(Task list):
1) Summarize the passage on pre-industrial army logistics in two sentences.
2) Carry on the passage about pre-industrial army logistics from its final sentence.

(Excerpt provided):
※ ※ ※

So that’s what we need: water, fodder, firewood and food; the latter mostly grains with some supplements, but the grain itself probably needs to be in at least a partially processed form (threshed and sometimes also milled), in order to be useful to our army. And we need a lot of all of these things: tons daily. But – and this is important – notice how all of the goods we need (water, firewood, fodder, food) are things that agrarian small farmers also need. This is the crucial advantage of pre-industrial logistics; unlike a modern army which needs lots of things not normally produced or stockpiled by a civilian economy in quantity (artillery shells, high explosives, aviation fuel, etc.), everything our army needs is a staple product or resource of the agricultural economy.

※ ※ ※

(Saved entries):

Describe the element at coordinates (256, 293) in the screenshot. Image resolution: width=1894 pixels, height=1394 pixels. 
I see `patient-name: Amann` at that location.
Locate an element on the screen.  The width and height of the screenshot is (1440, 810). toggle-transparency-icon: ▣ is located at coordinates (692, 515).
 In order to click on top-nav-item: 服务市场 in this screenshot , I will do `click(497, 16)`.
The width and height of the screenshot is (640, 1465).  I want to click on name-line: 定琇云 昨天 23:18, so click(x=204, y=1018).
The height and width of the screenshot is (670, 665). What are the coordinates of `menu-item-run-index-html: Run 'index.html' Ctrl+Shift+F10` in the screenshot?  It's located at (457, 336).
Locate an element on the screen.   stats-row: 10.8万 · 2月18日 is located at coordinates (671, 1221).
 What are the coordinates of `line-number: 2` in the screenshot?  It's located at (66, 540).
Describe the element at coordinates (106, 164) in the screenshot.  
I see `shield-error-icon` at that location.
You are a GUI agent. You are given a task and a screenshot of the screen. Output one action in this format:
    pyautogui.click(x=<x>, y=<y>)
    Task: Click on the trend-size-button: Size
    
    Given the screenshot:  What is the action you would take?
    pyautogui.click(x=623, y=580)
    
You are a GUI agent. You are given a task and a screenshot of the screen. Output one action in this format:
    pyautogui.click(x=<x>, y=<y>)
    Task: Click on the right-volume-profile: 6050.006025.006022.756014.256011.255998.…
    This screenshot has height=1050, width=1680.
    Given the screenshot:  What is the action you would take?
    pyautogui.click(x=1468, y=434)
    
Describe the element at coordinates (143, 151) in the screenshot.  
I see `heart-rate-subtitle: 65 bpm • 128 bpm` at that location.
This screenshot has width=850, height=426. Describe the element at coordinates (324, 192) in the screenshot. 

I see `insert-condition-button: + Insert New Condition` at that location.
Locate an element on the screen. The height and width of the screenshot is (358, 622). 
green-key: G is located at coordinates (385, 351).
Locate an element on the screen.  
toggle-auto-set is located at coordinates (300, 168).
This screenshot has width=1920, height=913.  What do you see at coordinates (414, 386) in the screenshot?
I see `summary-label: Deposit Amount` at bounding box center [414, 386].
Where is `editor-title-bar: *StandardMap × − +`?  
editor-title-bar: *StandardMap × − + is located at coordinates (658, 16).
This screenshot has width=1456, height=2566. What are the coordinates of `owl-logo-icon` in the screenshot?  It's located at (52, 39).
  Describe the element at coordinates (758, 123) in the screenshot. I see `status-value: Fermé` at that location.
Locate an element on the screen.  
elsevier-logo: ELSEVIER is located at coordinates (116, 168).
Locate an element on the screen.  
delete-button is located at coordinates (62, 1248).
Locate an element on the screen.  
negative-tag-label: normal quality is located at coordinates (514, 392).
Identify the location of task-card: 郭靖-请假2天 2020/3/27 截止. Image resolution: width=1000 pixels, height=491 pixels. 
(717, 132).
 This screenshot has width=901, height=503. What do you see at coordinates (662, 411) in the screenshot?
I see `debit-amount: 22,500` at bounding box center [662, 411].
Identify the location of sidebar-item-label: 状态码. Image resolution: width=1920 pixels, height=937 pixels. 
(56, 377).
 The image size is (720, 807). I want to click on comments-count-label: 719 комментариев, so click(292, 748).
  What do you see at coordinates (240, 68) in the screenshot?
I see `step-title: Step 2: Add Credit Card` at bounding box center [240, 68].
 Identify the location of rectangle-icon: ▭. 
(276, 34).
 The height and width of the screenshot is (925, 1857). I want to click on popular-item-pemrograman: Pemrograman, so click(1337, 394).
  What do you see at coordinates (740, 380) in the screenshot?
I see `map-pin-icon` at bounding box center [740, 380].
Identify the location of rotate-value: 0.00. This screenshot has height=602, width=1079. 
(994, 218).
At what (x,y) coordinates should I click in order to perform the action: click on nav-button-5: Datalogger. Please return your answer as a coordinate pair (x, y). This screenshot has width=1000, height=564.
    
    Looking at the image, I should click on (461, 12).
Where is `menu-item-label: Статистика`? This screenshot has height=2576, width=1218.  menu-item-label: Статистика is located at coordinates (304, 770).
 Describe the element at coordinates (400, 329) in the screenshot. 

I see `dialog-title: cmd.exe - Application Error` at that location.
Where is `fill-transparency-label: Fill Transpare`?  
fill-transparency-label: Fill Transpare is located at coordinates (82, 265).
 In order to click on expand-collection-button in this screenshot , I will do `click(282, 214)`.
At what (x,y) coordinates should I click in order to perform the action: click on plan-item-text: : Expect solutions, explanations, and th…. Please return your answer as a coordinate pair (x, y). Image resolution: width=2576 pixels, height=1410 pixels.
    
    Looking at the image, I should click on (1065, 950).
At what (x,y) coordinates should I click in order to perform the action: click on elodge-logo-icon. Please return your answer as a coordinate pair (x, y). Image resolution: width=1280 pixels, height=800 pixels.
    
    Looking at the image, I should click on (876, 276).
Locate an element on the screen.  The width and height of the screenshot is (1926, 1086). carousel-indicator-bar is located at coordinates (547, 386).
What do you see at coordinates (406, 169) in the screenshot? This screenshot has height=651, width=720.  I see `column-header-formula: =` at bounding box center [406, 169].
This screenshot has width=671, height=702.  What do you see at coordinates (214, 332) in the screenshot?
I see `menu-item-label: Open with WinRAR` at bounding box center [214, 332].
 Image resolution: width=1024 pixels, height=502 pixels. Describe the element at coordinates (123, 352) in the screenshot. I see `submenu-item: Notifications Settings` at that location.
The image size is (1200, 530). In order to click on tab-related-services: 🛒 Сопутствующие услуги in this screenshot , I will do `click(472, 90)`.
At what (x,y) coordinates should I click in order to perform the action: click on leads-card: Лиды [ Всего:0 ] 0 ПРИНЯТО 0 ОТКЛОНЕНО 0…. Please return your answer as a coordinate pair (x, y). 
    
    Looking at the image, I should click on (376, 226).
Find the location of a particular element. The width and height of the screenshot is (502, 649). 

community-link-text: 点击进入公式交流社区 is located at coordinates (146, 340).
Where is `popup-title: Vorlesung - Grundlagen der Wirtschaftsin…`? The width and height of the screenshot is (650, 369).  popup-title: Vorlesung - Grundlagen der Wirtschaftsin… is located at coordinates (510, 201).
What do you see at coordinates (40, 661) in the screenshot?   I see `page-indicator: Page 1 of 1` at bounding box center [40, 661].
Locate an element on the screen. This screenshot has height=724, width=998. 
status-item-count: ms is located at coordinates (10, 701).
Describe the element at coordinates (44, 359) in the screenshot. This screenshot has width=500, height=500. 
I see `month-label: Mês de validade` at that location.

※ ※ ※

(Answers for the exercise):
1) A pre-industrial army needs large amounts of water, fodder, firewood and food every day, and its food is mostly grain that usually must be at least partly processed. These goods are all things that small farmers also need, which gives such armies a crucial advantage over modern ones: everything they require is a staple of the agricultural economy.

2)
Finally we need to note in addition to this that while we generally speak of “forage” for supplies and “pillage” or “plunder” for armies making off with other valuables, these were almost always connected activities. Soldiers that were foraging would also look for valuables to pillage: someone stealing the bread a family needs to live is not going to think twice about also nicking their dinnerware. Sadly we must also note that very frequently the valuables that soldiers looted were people, either to be sold into slavery, held for ransom, pressed into work for the army, or – and as I said we’re going to be frank about this – abducted for the purpose of sexual assault (or some combination of the above).
And so a rural countryside, populated by farms and farmers is in essence a vast field of resources for an army. How they get them is going to depend on both the army’s organization and capabilities and the status of the local communities.
Bret Devereaux, “Collections: Logistics, How Did They Do It, Part II: Foraging”, A Collection of Unmitigated Pedantry, 2022-07-29.